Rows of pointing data
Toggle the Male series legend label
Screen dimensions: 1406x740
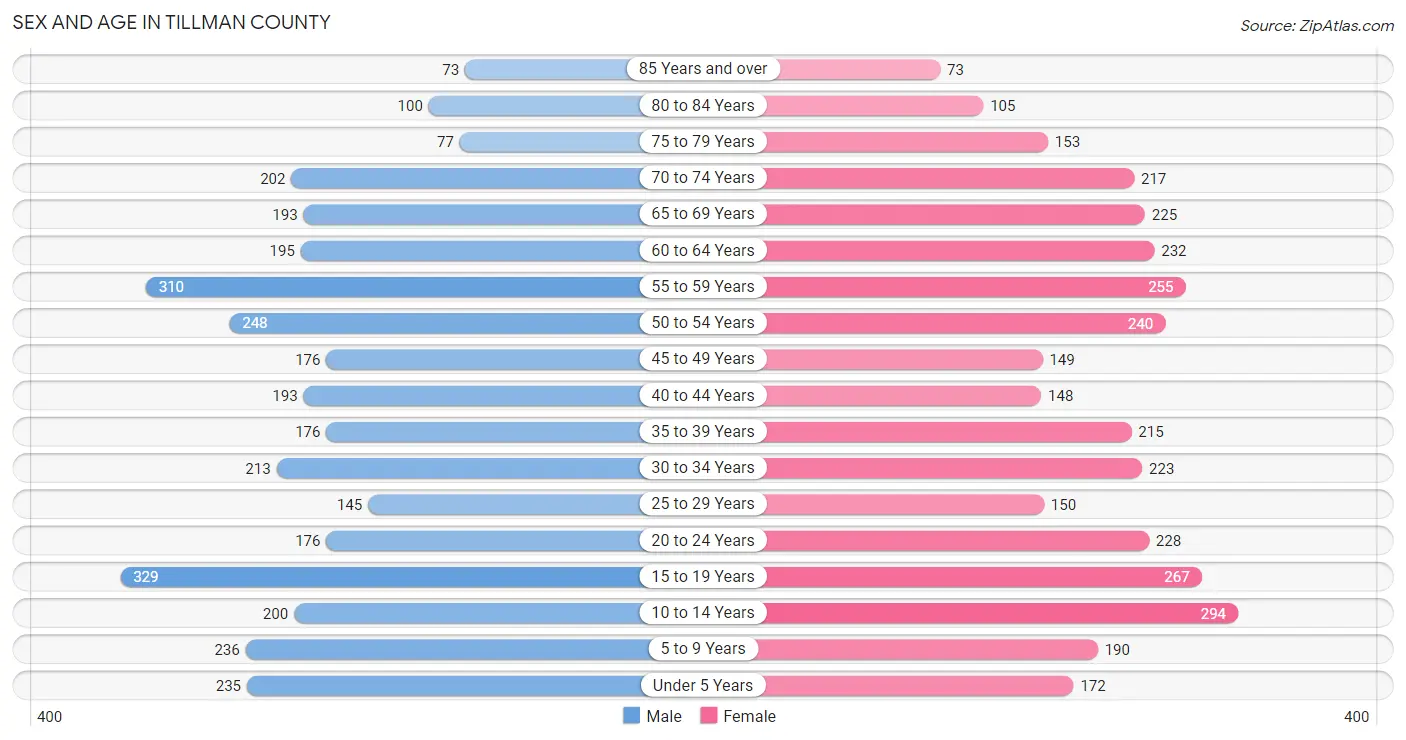(664, 716)
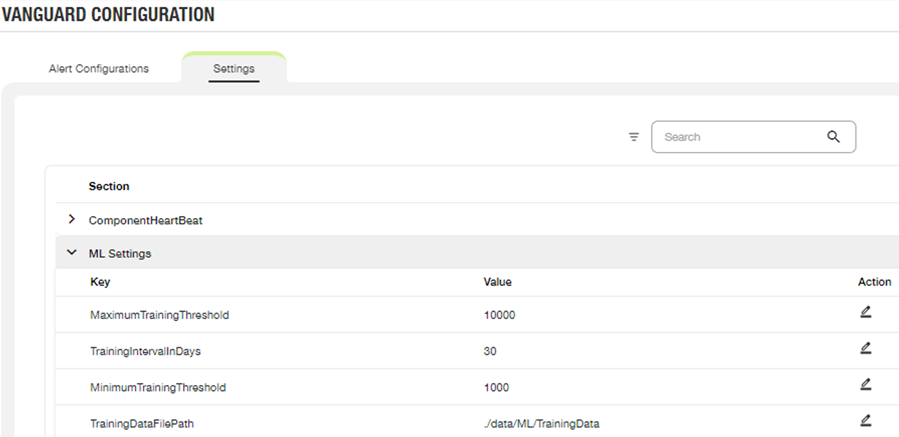The image size is (899, 437).
Task: Expand the ComponentHeartBeat section
Action: coord(72,219)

» **Task statement**
Output every line of the material above as a numbered list, skipping any blank lines and leaving the pictures out.

» **Full answer**
1. Toggle the Male series legend label
2. Screen dimensions: 1406x740
3. (664, 716)
4. The image size is (899, 437).
5. Task: Expand the ComponentHeartBeat section
6. Action: coord(72,219)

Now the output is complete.